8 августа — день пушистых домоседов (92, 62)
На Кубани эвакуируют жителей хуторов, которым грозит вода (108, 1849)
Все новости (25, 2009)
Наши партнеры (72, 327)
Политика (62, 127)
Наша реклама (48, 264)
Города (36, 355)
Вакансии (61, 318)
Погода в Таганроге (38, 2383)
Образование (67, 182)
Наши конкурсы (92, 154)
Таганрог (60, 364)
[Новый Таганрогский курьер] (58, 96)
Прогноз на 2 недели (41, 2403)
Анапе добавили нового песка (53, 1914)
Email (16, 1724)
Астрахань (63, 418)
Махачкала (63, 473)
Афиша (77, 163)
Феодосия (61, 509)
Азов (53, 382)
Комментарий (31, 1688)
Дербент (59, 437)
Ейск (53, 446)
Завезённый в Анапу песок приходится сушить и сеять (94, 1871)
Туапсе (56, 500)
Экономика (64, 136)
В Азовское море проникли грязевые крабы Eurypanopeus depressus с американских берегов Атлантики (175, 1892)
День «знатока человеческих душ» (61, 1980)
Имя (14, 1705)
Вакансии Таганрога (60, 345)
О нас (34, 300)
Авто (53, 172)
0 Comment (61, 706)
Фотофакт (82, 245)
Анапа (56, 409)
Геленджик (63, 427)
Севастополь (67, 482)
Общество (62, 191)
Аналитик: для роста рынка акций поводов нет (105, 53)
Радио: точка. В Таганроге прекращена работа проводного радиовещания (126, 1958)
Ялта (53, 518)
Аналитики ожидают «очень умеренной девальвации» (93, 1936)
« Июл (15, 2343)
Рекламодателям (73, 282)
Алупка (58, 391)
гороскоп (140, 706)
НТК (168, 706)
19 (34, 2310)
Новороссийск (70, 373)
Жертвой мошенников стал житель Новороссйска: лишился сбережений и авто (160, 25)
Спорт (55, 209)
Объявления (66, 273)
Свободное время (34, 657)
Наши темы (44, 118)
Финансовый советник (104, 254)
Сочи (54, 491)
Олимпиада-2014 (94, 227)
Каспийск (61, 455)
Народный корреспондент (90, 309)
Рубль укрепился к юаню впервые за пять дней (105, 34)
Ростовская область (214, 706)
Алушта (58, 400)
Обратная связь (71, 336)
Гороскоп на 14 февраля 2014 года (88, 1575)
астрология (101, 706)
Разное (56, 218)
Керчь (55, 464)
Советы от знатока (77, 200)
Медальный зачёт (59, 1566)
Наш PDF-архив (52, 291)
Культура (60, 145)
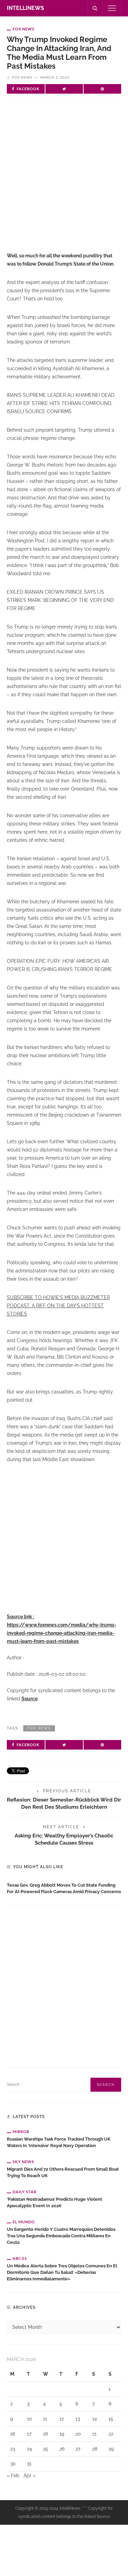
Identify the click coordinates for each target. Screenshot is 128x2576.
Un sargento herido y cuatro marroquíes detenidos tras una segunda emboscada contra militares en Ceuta (61, 2236)
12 (61, 2419)
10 (29, 2419)
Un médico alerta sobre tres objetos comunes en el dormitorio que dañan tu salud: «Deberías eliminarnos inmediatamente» (62, 2272)
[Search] (94, 8)
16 (12, 2434)
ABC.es (20, 2258)
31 (29, 2463)
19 (61, 2434)
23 (12, 2449)
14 (94, 2419)
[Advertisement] (64, 182)
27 (77, 2449)
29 (111, 2449)
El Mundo (24, 2222)
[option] (64, 1887)
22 (111, 2434)
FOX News (23, 29)
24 (29, 2449)
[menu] (112, 8)
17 (29, 2434)
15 (111, 2419)
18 (45, 2434)
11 (45, 2419)
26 (62, 2449)
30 (13, 2463)
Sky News (23, 2161)
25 (45, 2449)
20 (78, 2434)
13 (77, 2419)
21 (94, 2434)
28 (94, 2449)
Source (30, 1698)
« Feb (13, 2475)
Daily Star (25, 2191)
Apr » (29, 2475)
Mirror (21, 2131)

============

## TO DO
Copy the final portion of the records: every line from the one containing "Наш PDF-архив (52, 291)" through the last, word for word, without pictures.

## OUTPUT FOR THIS EXERCISE
Наш PDF-архив (52, 291)
Культура (60, 145)
Identify the click coordinates for each target. Screenshot is 128x2576.
Un sargento herido y cuatro marroquíes detenidos tras una segunda emboscada contra militares en Ceuta (61, 2236)
12 (61, 2419)
10 (29, 2419)
Un médico alerta sobre tres objetos comunes en el dormitorio que dañan tu salud: «Deberías eliminarnos inmediatamente» (62, 2272)
[Search] (94, 8)
16 (12, 2434)
ABC.es (20, 2258)
31 (29, 2463)
19 (61, 2434)
23 (12, 2449)
14 (94, 2419)
[Advertisement] (64, 182)
27 (77, 2449)
29 (111, 2449)
El Mundo (24, 2222)
[option] (64, 1887)
22 (111, 2434)
FOX News (23, 29)
24 (29, 2449)
[menu] (112, 8)
17 (29, 2434)
15 (111, 2419)
18 (45, 2434)
11 (45, 2419)
26 (62, 2449)
30 (13, 2463)
Sky News (23, 2161)
25 (45, 2449)
20 (78, 2434)
13 (77, 2419)
21 (94, 2434)
28 (94, 2449)
Source (30, 1698)
« Feb (13, 2475)
Daily Star (25, 2191)
Apr » (29, 2475)
Mirror (21, 2131)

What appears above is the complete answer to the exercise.